● **TASK TO CARRY OUT**
Each line of the data needs to be transcribed exactly.

Data records
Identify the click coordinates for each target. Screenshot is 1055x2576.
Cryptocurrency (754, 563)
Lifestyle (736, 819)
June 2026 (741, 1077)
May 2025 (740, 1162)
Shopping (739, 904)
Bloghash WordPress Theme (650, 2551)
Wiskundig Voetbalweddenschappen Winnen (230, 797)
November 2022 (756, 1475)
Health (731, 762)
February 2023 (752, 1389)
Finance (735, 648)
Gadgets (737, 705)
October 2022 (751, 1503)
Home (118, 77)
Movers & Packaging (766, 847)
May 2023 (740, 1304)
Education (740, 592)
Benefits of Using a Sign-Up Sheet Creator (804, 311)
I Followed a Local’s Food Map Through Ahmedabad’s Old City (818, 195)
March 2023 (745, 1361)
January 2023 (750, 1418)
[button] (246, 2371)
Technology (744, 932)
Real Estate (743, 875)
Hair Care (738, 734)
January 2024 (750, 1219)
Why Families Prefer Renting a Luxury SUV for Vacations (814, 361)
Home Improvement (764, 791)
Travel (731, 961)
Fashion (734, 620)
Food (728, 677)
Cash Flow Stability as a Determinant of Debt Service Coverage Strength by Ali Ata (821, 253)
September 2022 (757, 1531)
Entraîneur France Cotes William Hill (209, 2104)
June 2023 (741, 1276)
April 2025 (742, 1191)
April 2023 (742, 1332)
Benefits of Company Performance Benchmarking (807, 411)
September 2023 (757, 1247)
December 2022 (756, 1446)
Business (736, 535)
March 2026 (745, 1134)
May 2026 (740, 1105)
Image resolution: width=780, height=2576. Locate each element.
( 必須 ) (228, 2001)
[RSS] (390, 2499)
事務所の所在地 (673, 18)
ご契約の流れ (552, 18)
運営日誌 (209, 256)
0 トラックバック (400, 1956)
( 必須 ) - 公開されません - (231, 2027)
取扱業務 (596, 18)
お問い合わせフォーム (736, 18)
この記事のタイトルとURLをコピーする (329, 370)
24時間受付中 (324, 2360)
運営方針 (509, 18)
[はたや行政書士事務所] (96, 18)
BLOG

● **RESPONSE AREA**
Identify the click coordinates for each target. Screenshot is 1055x2576.
Cryptocurrency (754, 563)
Lifestyle (736, 819)
June 2026 (741, 1077)
May 2025 (740, 1162)
Shopping (739, 904)
Bloghash WordPress Theme (650, 2551)
Wiskundig Voetbalweddenschappen Winnen (230, 797)
November 2022 (756, 1475)
Health (731, 762)
February 2023 (752, 1389)
Finance (735, 648)
Gadgets (737, 705)
October 2022 (751, 1503)
Home (118, 77)
Movers & Packaging (766, 847)
May 2023 (740, 1304)
Education (740, 592)
Benefits of Using a Sign-Up Sheet Creator (804, 311)
I Followed a Local’s Food Map Through Ahmedabad’s Old City (818, 195)
March 2023 (745, 1361)
January 2023 (750, 1418)
[button] (246, 2371)
Technology (744, 932)
Real Estate (743, 875)
Hair Care (738, 734)
January 2024 (750, 1219)
Why Families Prefer Renting a Luxury SUV for Vacations (814, 361)
Home Improvement (764, 791)
Travel (731, 961)
Fashion (734, 620)
Food (728, 677)
Cash Flow Stability as a Determinant of Debt Service Coverage Strength by Ali Ata (821, 253)
September 2022 (757, 1531)
Entraîneur France Cotes William Hill (209, 2104)
June 2023 (741, 1276)
April 2025 (742, 1191)
April 2023 (742, 1332)
Benefits of Company Performance Benchmarking (807, 411)
September 2023 (757, 1247)
December 2022 (756, 1446)
Business (736, 535)
March 2026 (745, 1134)
May 2026 (740, 1105)
Image resolution: width=780, height=2576. Locate each element.
( 必須 ) (228, 2001)
[RSS] (390, 2499)
事務所の所在地 (673, 18)
ご契約の流れ (552, 18)
運営日誌 (209, 256)
0 トラックバック (400, 1956)
( 必須 ) - 公開されません - (231, 2027)
取扱業務 (596, 18)
お問い合わせフォーム (736, 18)
この記事のタイトルとURLをコピーする (329, 370)
24時間受付中 (324, 2360)
運営方針 (509, 18)
[はたや行政書士事務所] (96, 18)
BLOG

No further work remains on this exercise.